**THE PROBLEM**
Exactly reproduce the lines from the one containing "Viewport: 1200px width, 595px height." through the last line of the data, both ends included, leaving out pictures.

Saved data entries:
****
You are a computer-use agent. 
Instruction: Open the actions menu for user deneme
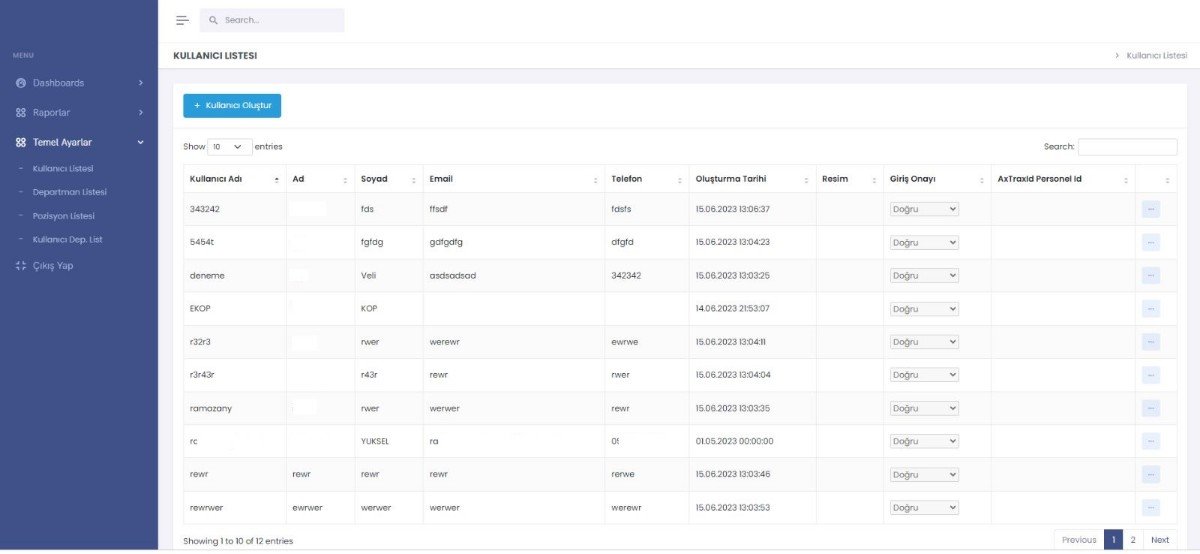[1150, 275]
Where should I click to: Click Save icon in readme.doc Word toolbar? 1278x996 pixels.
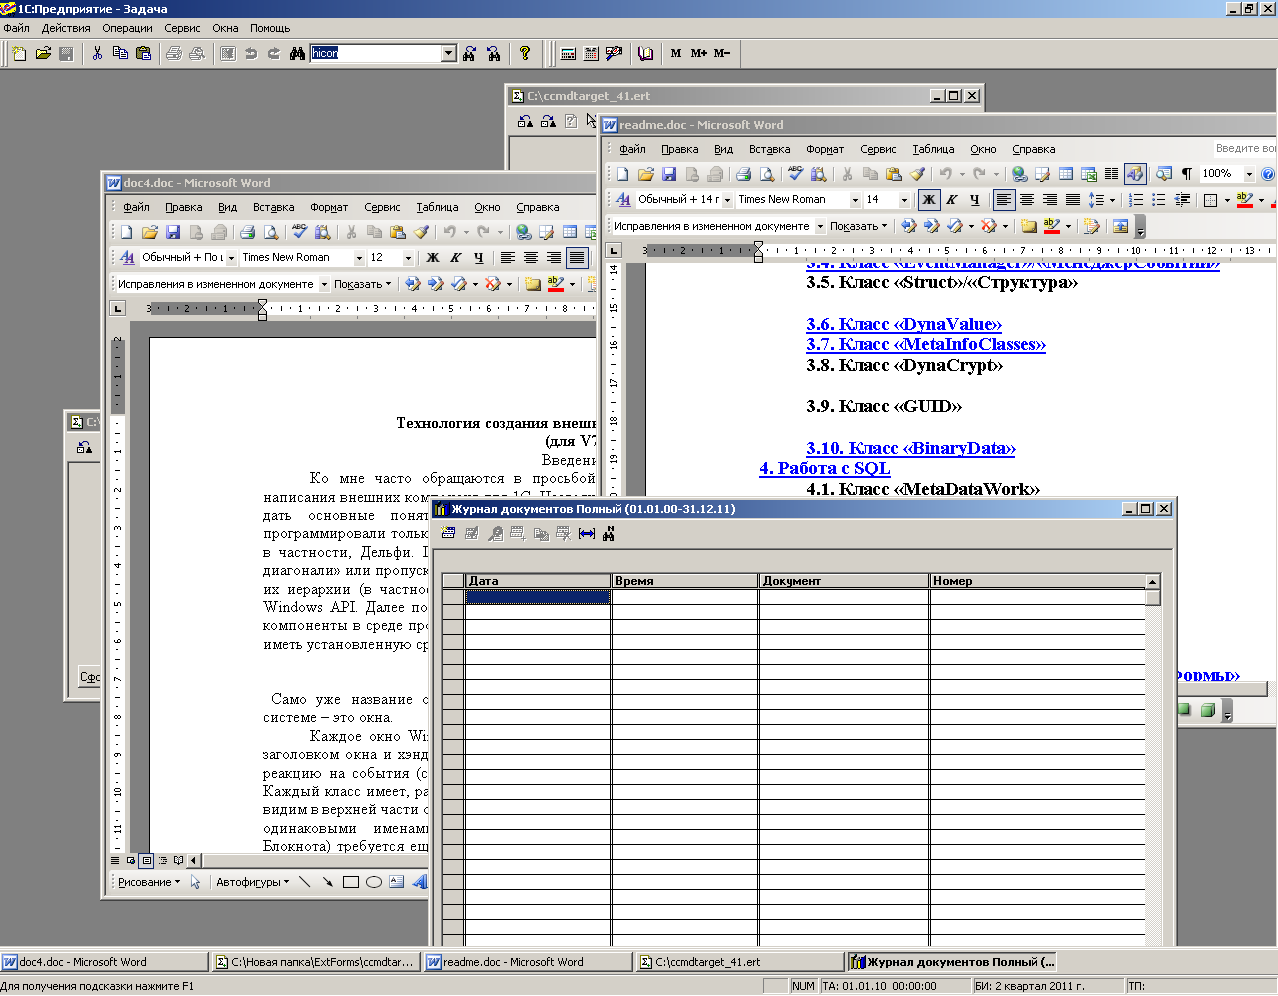[669, 174]
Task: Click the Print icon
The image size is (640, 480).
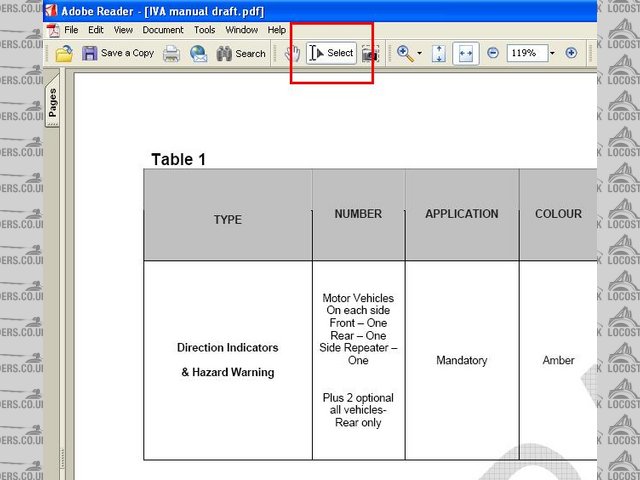Action: pos(172,53)
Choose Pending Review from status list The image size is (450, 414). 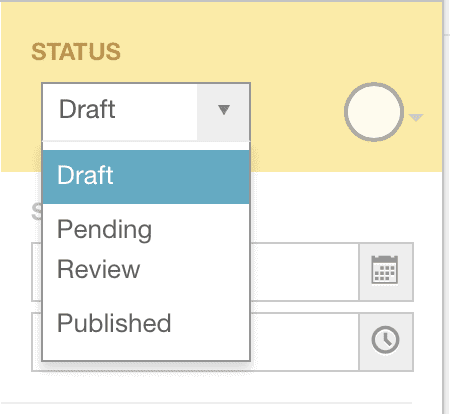tap(146, 249)
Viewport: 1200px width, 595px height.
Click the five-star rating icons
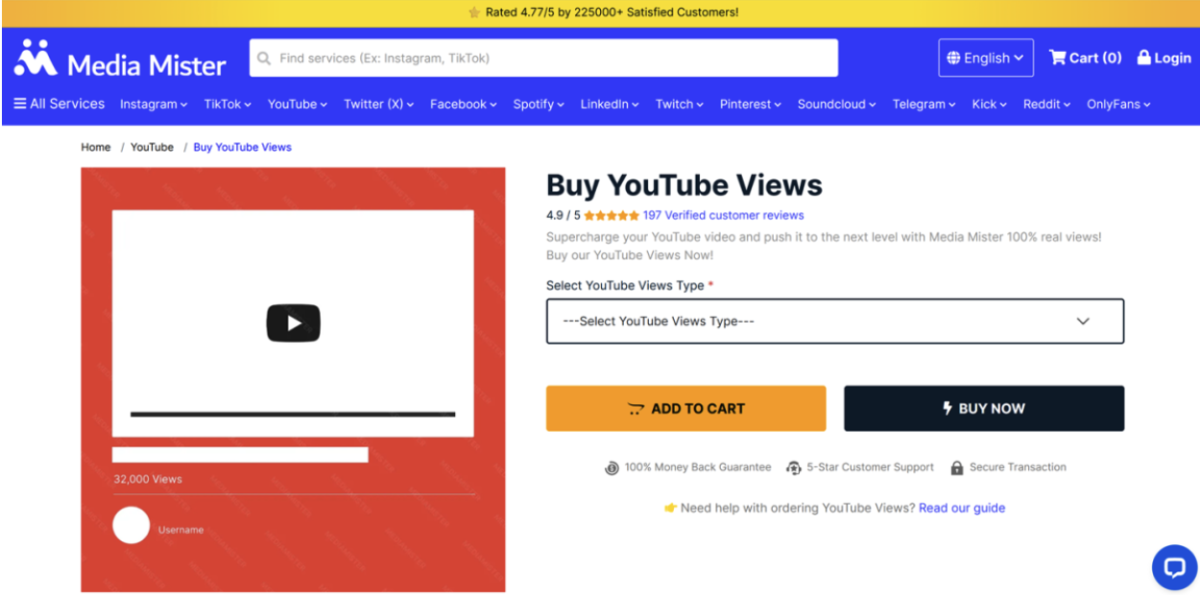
****
**RESULT**
Viewport: 1200px width, 595px height.
Click the five-star rating icons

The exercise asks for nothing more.